Intersecting realities

I recently wrote a piece for a publication on managing one’s online persona as an important part of marketing. Seems like a natural topic for me, of course, but the (online) publication is for young/new lawyers. I was excited to write this piece, and a little challenged because I knew I needed to be aware of the alternate lexicon of the readers–that is, lawyers don’t have the same baseline understanding of marketing as commercial photographers do. I was doing my usual work, but differently and for a different audience.

Why am I bringing this up? Because it serves as an example of how reaching outside of your traditional circle is not only possible, it’s energizing. My knowledge from my photo-marketing life translates to my new lawyer-to-be life here. The intersection presents new possibilities for me moving forward. Your abilities as a photographer can transfer to a new reality for you as well.

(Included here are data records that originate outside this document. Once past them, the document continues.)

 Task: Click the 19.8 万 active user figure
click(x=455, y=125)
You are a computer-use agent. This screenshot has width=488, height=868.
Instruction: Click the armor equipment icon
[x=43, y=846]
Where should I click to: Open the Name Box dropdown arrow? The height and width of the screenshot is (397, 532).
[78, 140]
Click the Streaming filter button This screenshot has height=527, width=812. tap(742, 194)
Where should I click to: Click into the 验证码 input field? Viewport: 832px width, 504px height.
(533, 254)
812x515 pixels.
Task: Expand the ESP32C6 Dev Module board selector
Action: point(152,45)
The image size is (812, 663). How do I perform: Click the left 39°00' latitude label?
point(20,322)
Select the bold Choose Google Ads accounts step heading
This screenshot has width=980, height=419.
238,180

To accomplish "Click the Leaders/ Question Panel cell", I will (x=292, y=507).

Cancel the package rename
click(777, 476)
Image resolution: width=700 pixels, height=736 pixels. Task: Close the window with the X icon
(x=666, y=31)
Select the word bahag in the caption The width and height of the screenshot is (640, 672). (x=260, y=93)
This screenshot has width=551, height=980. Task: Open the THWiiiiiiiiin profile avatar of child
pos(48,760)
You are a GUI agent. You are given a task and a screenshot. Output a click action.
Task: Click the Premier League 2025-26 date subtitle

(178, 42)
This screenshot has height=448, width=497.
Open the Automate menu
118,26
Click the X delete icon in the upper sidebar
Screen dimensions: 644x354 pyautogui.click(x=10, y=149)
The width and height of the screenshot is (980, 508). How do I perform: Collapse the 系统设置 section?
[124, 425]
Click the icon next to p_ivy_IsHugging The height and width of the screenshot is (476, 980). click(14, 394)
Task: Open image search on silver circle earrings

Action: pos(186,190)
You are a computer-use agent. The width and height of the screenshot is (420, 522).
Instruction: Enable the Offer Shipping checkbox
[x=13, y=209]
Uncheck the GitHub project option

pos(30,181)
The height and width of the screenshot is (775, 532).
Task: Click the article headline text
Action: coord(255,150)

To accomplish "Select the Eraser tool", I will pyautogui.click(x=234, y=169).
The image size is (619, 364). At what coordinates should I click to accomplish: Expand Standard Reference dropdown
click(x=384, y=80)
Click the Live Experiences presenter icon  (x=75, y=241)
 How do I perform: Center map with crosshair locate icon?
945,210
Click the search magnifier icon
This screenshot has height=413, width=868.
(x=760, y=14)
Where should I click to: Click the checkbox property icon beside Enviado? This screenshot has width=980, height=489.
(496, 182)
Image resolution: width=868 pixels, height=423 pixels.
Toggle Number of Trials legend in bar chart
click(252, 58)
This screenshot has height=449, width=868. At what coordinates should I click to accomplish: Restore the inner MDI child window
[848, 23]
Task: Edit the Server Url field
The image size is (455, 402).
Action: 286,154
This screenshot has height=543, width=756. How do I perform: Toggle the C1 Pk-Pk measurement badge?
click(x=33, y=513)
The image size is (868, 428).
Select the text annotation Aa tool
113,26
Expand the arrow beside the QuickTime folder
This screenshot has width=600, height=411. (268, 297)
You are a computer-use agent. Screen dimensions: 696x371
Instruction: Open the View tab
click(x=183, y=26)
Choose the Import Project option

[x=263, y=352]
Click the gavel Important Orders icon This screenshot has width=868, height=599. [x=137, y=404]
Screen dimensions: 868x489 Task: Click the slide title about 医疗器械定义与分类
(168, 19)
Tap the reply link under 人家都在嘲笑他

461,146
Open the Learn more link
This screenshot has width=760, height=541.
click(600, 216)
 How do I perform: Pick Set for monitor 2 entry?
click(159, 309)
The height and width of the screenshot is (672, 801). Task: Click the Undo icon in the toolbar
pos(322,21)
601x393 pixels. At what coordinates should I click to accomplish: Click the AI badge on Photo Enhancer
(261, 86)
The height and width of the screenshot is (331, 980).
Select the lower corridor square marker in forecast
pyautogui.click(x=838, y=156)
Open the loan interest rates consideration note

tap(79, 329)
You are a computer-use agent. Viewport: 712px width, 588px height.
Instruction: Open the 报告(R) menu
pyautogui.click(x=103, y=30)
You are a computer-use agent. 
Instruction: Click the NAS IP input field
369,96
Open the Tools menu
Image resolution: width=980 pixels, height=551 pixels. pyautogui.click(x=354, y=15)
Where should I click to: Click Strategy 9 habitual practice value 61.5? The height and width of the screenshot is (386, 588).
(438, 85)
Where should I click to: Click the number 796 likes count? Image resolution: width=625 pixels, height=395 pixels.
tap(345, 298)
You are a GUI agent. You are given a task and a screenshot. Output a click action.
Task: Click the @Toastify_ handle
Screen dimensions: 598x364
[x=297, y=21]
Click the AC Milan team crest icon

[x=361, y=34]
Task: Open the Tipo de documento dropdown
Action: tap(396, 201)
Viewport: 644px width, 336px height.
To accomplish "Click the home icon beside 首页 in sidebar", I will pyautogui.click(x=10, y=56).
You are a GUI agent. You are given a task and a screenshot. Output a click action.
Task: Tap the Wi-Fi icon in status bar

Your existing skills open doors you probably haven’t realized or considered, but you should–new tools and techniques (hello, motion!) and, by extension, markets. Your vision is about the whole you and that has a lot of intersecting points. You have evolved with time and you have a multifaceted reality. Let your work reflect those facets, not be bound up by what you have done but rather show the complexity of the whole you, now and looking forward.

What is important to you?

Last evening I went out to a movie (L’heure d’été) with a photographer-friend. It was a nice way to spend an evening, watching a French film and talking about everything, including shop.

One thing struck me during our conversation–how important finding and getting comfortable with your own definition of success is. My friend is a very successful photographer, but as he spoke he sounded as if, while that was all well and good, he should be more financially successful because of his age, experience, and education. As he sort of put it, if he were in some other business, by his age he’d be looking at buying vacation home somewhere, etc.

It was kind of disconcerting to hear because, as I said, he is quite successful on several levels. But I think he couldn’t accept that for some reason and was pushing for more. Now that may not be a bad thing–as long as it is coming from inside of the person rather than what a person thinks s/he is supposed to be wanting/doing (and in my friend’s case I’m not 100% sure of the origin but I think it’s internal).

By that I mean that it is one thing to set your own goal of (for example) being able to buy a vacation home by a certain age, but it is quite another to set that goal because you think there is something wrong with you if you don’t–that you might be seen as a loser or something.

We each need to look at what we want out of life and prioritize. Those wants and desires have got to come from within, not the external pressures even of our loved ones. You can’t want to achieve X because maybe your spouse thinks you should achieve X, but rather because X is important to you, regardless of the outside world’s opinion(s).

Then, once you have your own priorities, you need to live up to them without shame or rationalization. Maybe your priority conflicts with the desires of someone else. That sucks when it happens, but if you change your path to fit their desires, then you are shooting yourself in the foot. You can’t be you and pursue your creative and/or career and/or life goals if you modify your path for all the external influences you face. It’s hard to be completely honest like that–people will inadvertently get hurt, but as a talented therapist I know once said “There are necessary hurts and you have to let go of the guilt when you have to hurt someone for your own best needs.”

The other side of this coin is that you have to stop judging others’ goals and priorities and/or forcing your will on them. Maybe one of your colleagues doesn’t prioritize making a lot of money but traveling is number one for her/him–don’t judge that, just accept it. And when your wants/desires/priorities come into conflict with someone else’s, don’t get too upset if you can’t make it work out. Maybe you meet a great potential life partner but you want to travel the world for months at a time and s/he wants to raise a family in a suburb. Both are legitimate goals and priorities, but if you try to make that work, one of you will be miserable. Better to be honest and draw your boundaries clearly. Yes, someone might get hurt, but we’re all grown-ups and can deal with it.

By making your own priorities from your own desires and drive, you can find more satisfaction in your work. You know when you are doing the work that takes you another step in the “right” direction. You’ll be able to deal with the clients from hell better and you’ll be able to like the face in the mirror more. So take some time to ask yourself “What is important to me? What do I really want?” then you can figure out how to get there.